Text passage:
"""

Entire hillsides and mountains are red. Those dead forests are ripe for wildfires that are costing taxpayers billions of dollars and perilously placing over four million homeowners who straddle the urban/wildland interface at high risk.

These are the irrefutable facts whether you fly, drive or peddle your bicycle across the West, I guarantee that you will encounter the wrath of the unintended consequences of spewing 82 million metric tons, daily, of greenhouse gasses into the atmosphere -- death of our wild forests.

What's more is that when forest ecosystems become destabilized by rising temperatures ranging in the Northern Rocky Mountains by 2.4 degrees F to 3.6 degrees F in the Southern Rockies some organisms, like the trees -- loose; while others, like the mountain pine beetles -- win.

It's not that the bark beetles are just killing the trees but rather in less than a decade they have completely and perfectly adapted to enter Earth's northern most contiguous forest type -- the boreal or emerald crown of our planet.

Up until very recently the ecological "cold curtain" prevented the ravenous bark beetles from crossing the great continental divide. Beetles quite simply couldn't exist on the northern, eastern side of the Rocky Mountains or if they did they reproduced within 2 years and populations never reached an epidemic.

In central British Columbia over the past decade and a half the mountain pine beetles have single-handily devoured half the commercial forests or an astounding 39 million acres (enough wood to build 5 million homes). As if that weren't bad enough as those forests decay they will be releasing 250 million metric tons of greenhouse gases or the equivalent of five years of car and light truck emissions in Canada. Essentially, 39 million acres of British Columbian lodgepole pine forests that once sucked CO2 out of the atmosphere are now dead, decaying and bleeding CO2 into an ever-rising pool of accumulating heat-trapping gases.

"""

Data excerpt:

"""

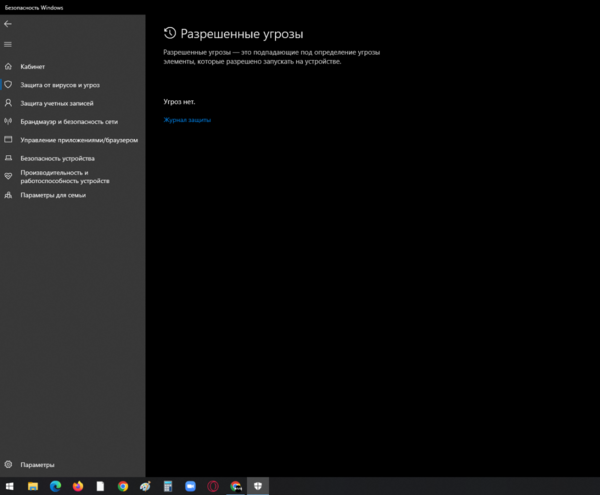Open the Windows Start menu

pyautogui.click(x=10, y=486)
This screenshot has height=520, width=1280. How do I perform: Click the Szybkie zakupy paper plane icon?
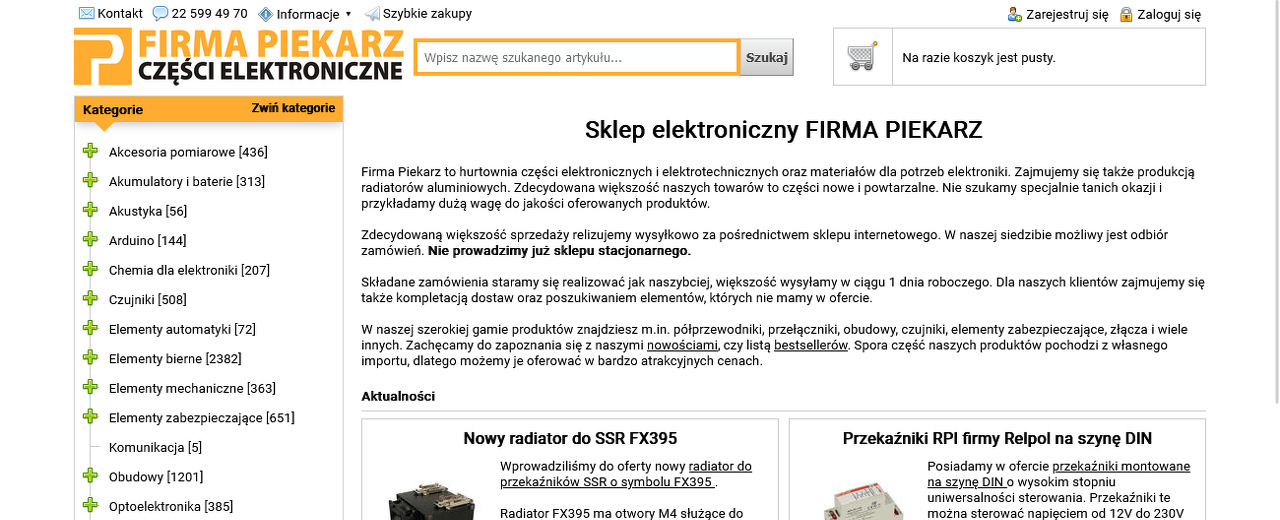click(x=372, y=14)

"""

Tasks to perform:
1. In the passage on beetle-killed forests, how many acres of commercial forest have mountain pine beetles devoured in central British Columbia over the past decade and a half?
2. Write out the passage on beetle-killed forests starting at "What's more is" and ending at "reached an epidemic.".
The lines have nothing to do with the passage on beetle-killed forests.

Outputs for the tasks:
1. 39 million acres, or half the commercial forests there.

2.
What's more is that when forest ecosystems become destabilized by rising temperatures ranging in the Northern Rocky Mountains by 2.4 degrees F to 3.6 degrees F in the Southern Rockies some organisms, like the trees -- loose; while others, like the mountain pine beetles -- win.

It's not that the bark beetles are just killing the trees but rather in less than a decade they have completely and perfectly adapted to enter Earth's northern most contiguous forest type -- the boreal or emerald crown of our planet.

Up until very recently the ecological "cold curtain" prevented the ravenous bark beetles from crossing the great continental divide. Beetles quite simply couldn't exist on the northern, eastern side of the Rocky Mountains or if they did they reproduced within 2 years and populations never reached an epidemic.